The mind is like an iceberg, it floats with one-seventh of its bulk above water.
Sigmund Freud
Sigismund Freud (1856 - 1939), better known as Sigmund Freud, was an Austrian psychiatrist who founded the psychoanalytic school of psychology. If some of his ideas, always controversial, have now fallen out of favour, it does not diminish the impact that his thinking has had on psychology, therapy and, indeed, culture in general. His favourite book, 'The Interpretation of Dreams', remains the most significant work on the subject matter, even if some of the underlying theories have been discredited.
Sigismund Shlomo Freud was born 6th May 1856. Better known as Sigmund Freud, he was an Austrian psychiatrist who founded the psychoanalytic school of psychology.
Freud is best known for his theories of the unconscious mind and the defence mechanism of repression, and for creating the clinical practice of psychoanalysis for curing psychopathology through dialogue between a patient and a psychoanalyst.
Freud is also renowned for his redefinition of sexual desire as the primary motivational energy of human life, as well as his therapeutic techniques. He theorised that personality is developed by the person’s childhood experiences.
Born to Galician Jewish parents, Jakob, 41 and his third wife Amalié, 21, Sigmund was the first of eight children. From early in his life, Sigmund was favoured over his siblings due to his intellectual ability, and his parents sacrificed everything to give him a proper education, despite their poverty.
After planning to study law, Freud joined the medical faculty at University of Vienna to study eel life under Darwinist Professor Karl Claus. Freud became frustrated by a lack of success that would have gained him fame and so chose to change his course of study.
In 1885, Freud went to Paris on a travelling fellowship to study with Europe’s most renowned neurologist, Jean Martin Charcot. The experience was catalytic in turning him toward the practice of medical psychopathology and away from a less financially promising career in research neurology.
After opening his own medical practice, specialising in neurology, Freud married Martha Bernays in 1886. After experimenting with hypnosis on his neurotic patients, Freud abandoned this form of treatment in favour of a treatment where the patient talked through his or her problems – the “talking cure”. The ultimate goal of this talking was to locate and release powerful emotional energy that had initially been rejected, and imprisoned in the unconscious mind. He believed this repression to be damaging to the human psyche as well as damaging physical function by causing psychosomatic symptoms.
In his 40s, Freud had numerous psychosomatic disorders as well as exaggerated fears of dying and other phobias. Upon self-analysis, he realised that he felt hostility to his father and had had childhood sexual feelings for his mother.

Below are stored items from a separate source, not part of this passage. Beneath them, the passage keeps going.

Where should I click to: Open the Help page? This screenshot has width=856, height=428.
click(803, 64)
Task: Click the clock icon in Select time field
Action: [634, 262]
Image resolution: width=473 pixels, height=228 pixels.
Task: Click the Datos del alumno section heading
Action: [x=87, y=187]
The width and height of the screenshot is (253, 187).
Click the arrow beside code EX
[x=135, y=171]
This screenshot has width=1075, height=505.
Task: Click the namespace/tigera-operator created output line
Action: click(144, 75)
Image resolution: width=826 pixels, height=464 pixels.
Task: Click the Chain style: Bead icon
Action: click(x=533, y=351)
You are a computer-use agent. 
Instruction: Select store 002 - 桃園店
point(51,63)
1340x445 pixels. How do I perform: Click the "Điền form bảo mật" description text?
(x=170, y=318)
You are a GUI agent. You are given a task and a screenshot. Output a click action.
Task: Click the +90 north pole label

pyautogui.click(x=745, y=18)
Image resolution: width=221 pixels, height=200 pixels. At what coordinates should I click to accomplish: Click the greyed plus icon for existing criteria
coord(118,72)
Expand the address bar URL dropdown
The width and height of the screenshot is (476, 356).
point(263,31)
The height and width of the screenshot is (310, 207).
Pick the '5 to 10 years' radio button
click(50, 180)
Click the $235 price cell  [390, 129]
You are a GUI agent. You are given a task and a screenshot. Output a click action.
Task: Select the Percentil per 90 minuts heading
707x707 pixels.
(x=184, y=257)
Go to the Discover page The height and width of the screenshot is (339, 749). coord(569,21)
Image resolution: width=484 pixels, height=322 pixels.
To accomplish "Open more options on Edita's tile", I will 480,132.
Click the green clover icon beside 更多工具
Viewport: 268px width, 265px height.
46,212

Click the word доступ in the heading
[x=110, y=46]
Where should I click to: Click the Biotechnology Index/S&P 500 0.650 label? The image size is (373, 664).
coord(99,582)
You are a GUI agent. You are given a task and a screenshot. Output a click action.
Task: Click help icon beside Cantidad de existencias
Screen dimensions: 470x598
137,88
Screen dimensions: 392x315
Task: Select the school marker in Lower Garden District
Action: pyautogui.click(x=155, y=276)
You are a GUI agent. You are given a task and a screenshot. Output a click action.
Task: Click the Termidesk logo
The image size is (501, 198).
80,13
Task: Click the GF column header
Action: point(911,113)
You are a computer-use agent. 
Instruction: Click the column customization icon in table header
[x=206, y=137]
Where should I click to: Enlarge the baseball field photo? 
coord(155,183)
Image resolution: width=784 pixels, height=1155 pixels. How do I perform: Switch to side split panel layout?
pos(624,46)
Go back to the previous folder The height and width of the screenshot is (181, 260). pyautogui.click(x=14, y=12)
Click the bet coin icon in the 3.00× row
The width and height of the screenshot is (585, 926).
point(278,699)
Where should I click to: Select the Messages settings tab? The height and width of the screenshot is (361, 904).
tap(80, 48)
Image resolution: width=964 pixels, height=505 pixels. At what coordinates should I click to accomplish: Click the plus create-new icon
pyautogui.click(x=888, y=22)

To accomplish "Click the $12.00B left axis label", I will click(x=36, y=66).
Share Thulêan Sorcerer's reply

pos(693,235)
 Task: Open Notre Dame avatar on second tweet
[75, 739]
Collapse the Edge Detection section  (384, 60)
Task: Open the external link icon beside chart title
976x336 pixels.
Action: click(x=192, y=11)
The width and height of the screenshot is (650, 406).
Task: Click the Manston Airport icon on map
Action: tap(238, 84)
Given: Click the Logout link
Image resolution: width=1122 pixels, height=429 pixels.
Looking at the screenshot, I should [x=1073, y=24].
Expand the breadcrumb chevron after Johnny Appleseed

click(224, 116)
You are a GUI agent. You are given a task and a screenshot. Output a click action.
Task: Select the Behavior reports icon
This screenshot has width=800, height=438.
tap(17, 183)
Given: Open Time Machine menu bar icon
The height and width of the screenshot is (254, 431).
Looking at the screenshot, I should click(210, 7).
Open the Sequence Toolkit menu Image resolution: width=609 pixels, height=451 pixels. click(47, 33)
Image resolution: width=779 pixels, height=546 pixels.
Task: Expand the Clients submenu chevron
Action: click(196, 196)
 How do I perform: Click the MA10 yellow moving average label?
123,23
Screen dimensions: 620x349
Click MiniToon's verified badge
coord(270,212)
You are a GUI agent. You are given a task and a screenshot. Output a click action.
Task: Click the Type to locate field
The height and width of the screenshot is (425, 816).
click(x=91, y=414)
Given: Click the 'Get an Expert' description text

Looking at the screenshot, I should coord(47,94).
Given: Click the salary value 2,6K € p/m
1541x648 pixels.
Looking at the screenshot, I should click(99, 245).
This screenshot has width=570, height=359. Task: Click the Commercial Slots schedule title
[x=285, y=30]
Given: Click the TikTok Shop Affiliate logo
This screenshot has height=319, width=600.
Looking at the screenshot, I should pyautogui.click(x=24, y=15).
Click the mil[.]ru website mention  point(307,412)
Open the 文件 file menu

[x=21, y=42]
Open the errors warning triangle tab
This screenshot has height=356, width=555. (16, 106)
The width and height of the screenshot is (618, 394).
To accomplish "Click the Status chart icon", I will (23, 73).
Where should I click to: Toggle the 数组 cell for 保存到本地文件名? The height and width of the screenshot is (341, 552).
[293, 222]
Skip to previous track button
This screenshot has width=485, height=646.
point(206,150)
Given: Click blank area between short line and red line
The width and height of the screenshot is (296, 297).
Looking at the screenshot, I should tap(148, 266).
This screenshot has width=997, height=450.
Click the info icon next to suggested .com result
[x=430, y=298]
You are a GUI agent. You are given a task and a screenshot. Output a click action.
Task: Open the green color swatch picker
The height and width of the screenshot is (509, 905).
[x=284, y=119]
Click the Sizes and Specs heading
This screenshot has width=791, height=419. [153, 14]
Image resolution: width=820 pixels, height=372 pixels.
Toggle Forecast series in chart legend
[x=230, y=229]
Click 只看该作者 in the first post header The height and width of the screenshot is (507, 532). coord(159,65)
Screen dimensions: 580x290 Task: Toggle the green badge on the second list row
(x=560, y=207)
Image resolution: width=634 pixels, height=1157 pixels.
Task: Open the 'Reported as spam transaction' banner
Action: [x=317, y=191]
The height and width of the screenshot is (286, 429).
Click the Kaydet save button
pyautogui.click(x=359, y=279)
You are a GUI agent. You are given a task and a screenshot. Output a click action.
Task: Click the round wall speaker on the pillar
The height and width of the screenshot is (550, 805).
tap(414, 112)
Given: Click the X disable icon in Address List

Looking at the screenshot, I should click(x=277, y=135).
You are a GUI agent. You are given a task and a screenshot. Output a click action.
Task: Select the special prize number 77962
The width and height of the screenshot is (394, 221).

After the publication of Freud’s early books, Studies on Hysteria (1895), The Interpretation of Dreams (1899), The Psychopathology of Everyday Life (1901) and Three Essays on the Theory of Sexuality (1905), interest in his theories began to grow, as did criticisms of them. His disregard of these criticisms led to animosity from a number of individuals, including Carl Jung, who originally supported Freud’s ideas.
In 1930, Freud received the Goethe Prize in appreciation of his contribution to psychology and to German literary culture. Three years later the Nazis took control of Germany, and violent outbursts of anti-Semitism occurred in Vienna. After receiving visits from the Gestapo, Freud decided to go into exile to “die in freedom”. He and his family left Vienna in June 1938 and moved to Hampstead, London.
A heavy cigar smoker, Freud endured more than 30 operations during his life due to oral cancer. In September 1939 he asked his doctor and friend, Max Schur, to assist him in suicide. Schur agreed, and Freud died of a morphine overdose on 23rd September 1939. Three days after his death, Freud’s body was cremated at Golders Green Crematorium and his ashes put in an ancient Greek urn given to him by Marie Bonaparte.